**SZCZEGÓŁY ZADANIA:** Poprowadź dalej tekst o „Trasie dotrzymanego słowa”, zaczynając po jego ostatnim zdaniu.

**BLOK TEKSTU:**
* * * * * * *

Członkowie PiS rozpoczęli „Trasę dotrzymanego słowa”. Podczas spotkań z mieszkańcami poszczególnych miast mają skupiać się na zrealizowanych przedsięwzięciach, które są kluczowe dla naszego kraju pod wieloma względami.
Minister rolnictwa i rozwoju wsi Robert Telus wraz z wicepremierem, ministrem aktywów państwowych Jackiem Sasinem oraz ministrem infrastruktury Andrzejem Adamczykiem przebywał w Piotrkowie Trybunalskim. Na spotkaniu z mieszkańcami szef resortu rolnictwa podkreślił, że zapewnienie bezpieczeństwa żywnościowego jest jednym z najważniejszych zadań rządu, gdyż gwarantuje państwu siłę i niepodległość.
– Polska ziemia to świętość. Będziemy robić wszystko, by polska ziemia była w polskich rękach. Chłopi zawsze stali na straży naszej suwerenności – podkreślił minister Robert Telus i przypomniał słowa wypowiedziane przez premiera Mateusza Morawieckiego podczas obchodów Ogólnopolskiego Święta Niepodległościowego Ruchu Ludowego, że nie będzie silnej polskiej gospodarki, gdy nie będzie silnego polskiego rolnictwa.

* * * * * * *

**Pozycje ze zbioru danych:**
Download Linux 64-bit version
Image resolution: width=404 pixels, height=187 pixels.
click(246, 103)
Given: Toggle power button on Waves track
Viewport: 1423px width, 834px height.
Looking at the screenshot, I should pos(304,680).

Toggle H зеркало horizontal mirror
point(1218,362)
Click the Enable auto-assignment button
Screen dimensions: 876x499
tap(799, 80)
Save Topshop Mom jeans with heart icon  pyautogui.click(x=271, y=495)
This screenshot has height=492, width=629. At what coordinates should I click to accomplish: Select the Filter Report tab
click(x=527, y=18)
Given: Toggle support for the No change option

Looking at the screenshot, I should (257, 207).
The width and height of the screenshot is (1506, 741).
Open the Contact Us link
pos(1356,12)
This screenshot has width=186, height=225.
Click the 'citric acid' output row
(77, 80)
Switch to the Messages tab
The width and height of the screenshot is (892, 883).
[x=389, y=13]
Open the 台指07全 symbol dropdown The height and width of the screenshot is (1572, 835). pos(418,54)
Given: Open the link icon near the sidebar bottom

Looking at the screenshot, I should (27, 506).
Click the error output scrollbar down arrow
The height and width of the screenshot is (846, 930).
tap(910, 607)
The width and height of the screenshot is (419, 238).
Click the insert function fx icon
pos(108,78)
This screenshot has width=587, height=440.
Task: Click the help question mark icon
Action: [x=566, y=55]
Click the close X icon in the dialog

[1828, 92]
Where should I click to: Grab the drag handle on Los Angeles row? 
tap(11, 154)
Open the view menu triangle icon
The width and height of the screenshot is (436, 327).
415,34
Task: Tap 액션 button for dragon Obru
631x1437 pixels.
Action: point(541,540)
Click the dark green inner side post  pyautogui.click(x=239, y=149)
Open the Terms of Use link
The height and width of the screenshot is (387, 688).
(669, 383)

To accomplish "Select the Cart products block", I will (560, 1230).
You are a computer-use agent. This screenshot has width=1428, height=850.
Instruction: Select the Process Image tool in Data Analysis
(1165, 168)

* * * * * * *

**ODPOWIEDŹ PONIŻEJ:**
– Jesteśmy jedyną dziedziną gospodarczą, która nie decyduje o swoich cenach. O naszych cenach decydują koncerny. Ci, którzy dzisiaj nazywają się obrońcami polskiej wsi, nie zadbali, aby przetwórstwo w kraju pozostało w polskich rękach – zwrócił też uwagę minister Robert Telus.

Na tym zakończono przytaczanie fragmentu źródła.